Cleopas and…well, let’s give her a name…how about Lilly, since it is Eastertide.  Anyway, when Cleo and Lilly are walking along, Jesus comes alongside them on the road.  We are told that “their eyes were kept from seeing him.” How is that possible?  How could they not see the person they were grieving standing right before them.  Well, according to psychologists, the same happens to us all the time.

There have been many studies on this phenomenon.  In fact, there is a famous experiment about this very thing I told you about many years ago.  “The phrase, “the invisible gorilla,” comes from an experiment created many years ago to test selective attention.”   And yes, selective attention is a thing, and not just something your spouse accuses you of from time to time.

Anyway, in the study, participants are asked to watch a video in which two teams, one in black shirts and one in white shirts, are passing a ball.
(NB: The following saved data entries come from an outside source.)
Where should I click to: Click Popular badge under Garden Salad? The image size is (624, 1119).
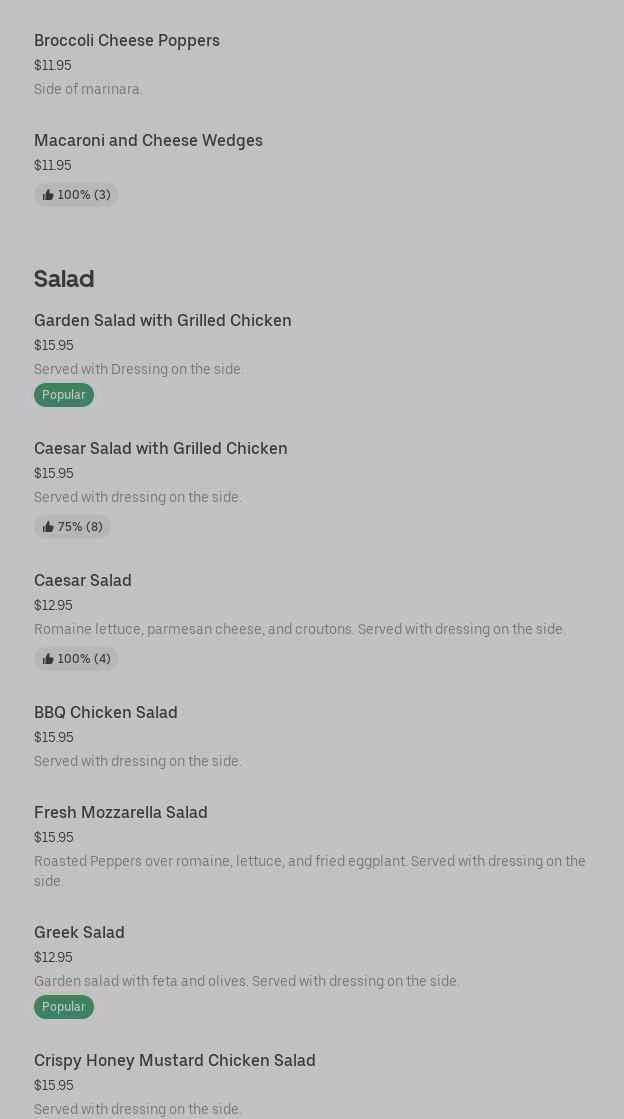tap(64, 395)
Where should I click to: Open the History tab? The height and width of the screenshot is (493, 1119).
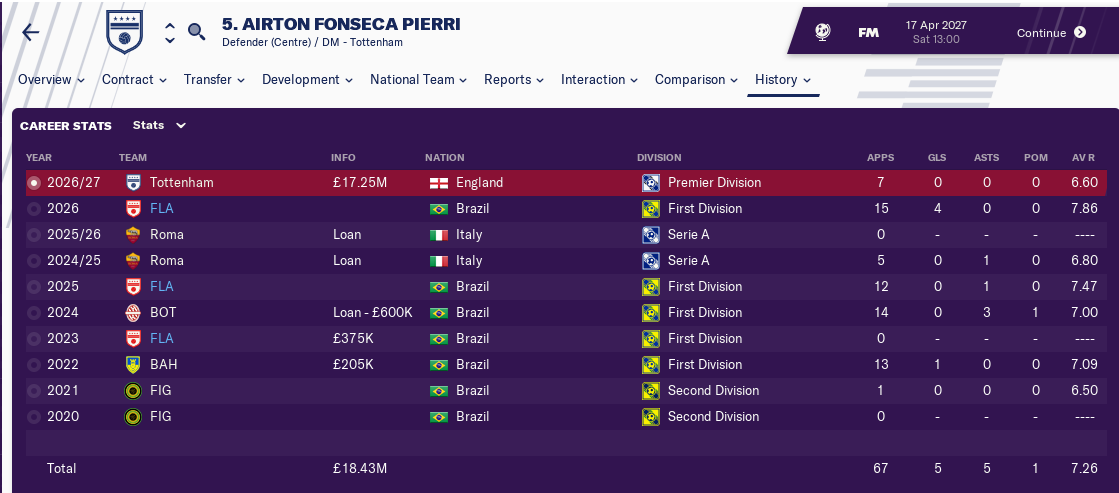click(x=782, y=80)
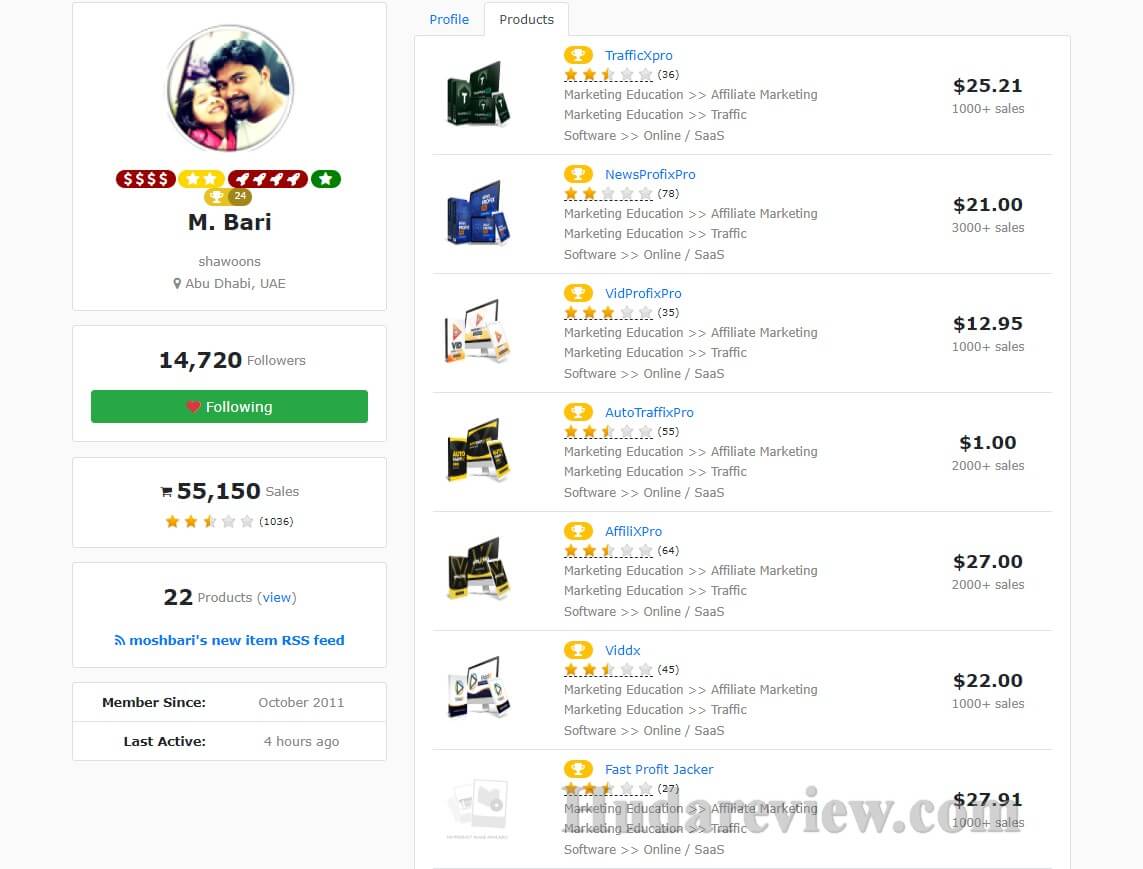1143x869 pixels.
Task: Click the trophy badge beside TrafficXpro
Action: (577, 55)
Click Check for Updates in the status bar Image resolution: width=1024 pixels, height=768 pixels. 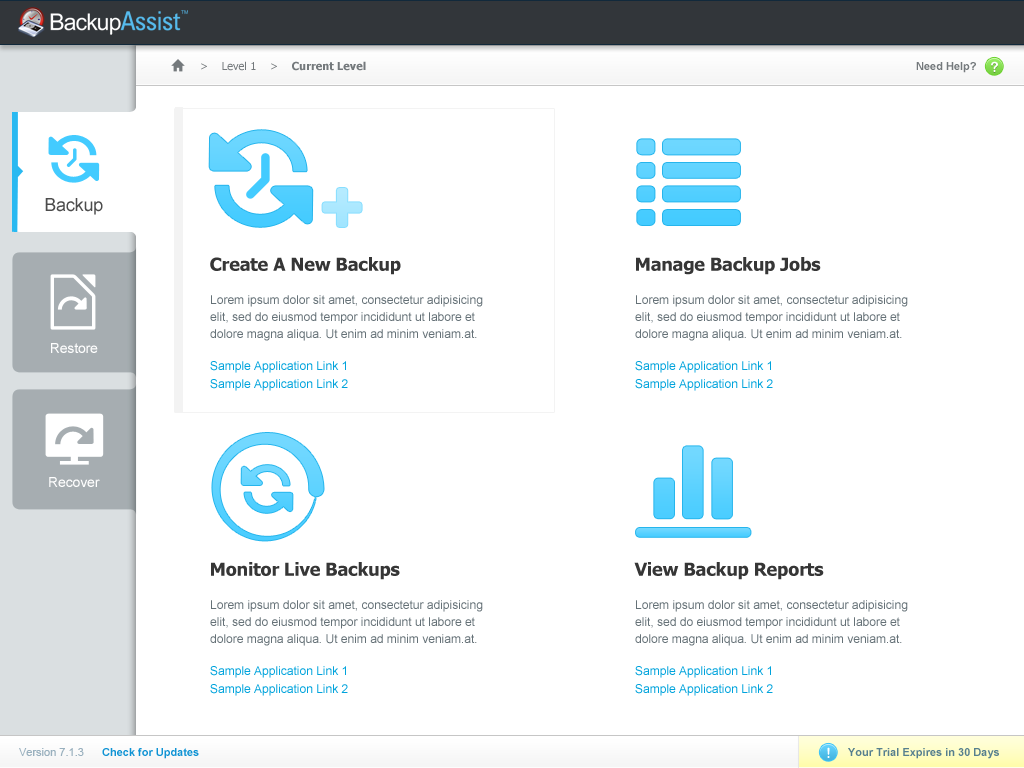click(150, 752)
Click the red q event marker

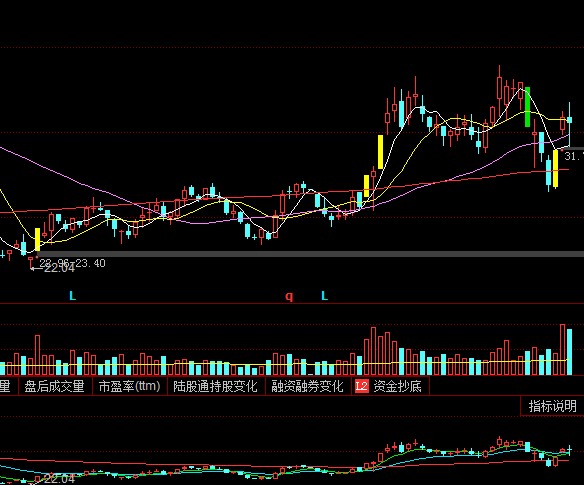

The participants are told to count how many times the players in white shirts pass the ball.  Mid-way through the video, an actor in a gorilla suit] walks through the game, stands in the middle, pounds his chest, then exits.  After watching the video, study participants are asked, “did you see the gorilla?” More than half the time, subjects miss the gorilla entirely.

So it is clear that we humans just don’t always see the things we think we would – what is right in front of our eyes.

Back to Cleo and Lilly… Jesus asks “Soooo, what’s up?”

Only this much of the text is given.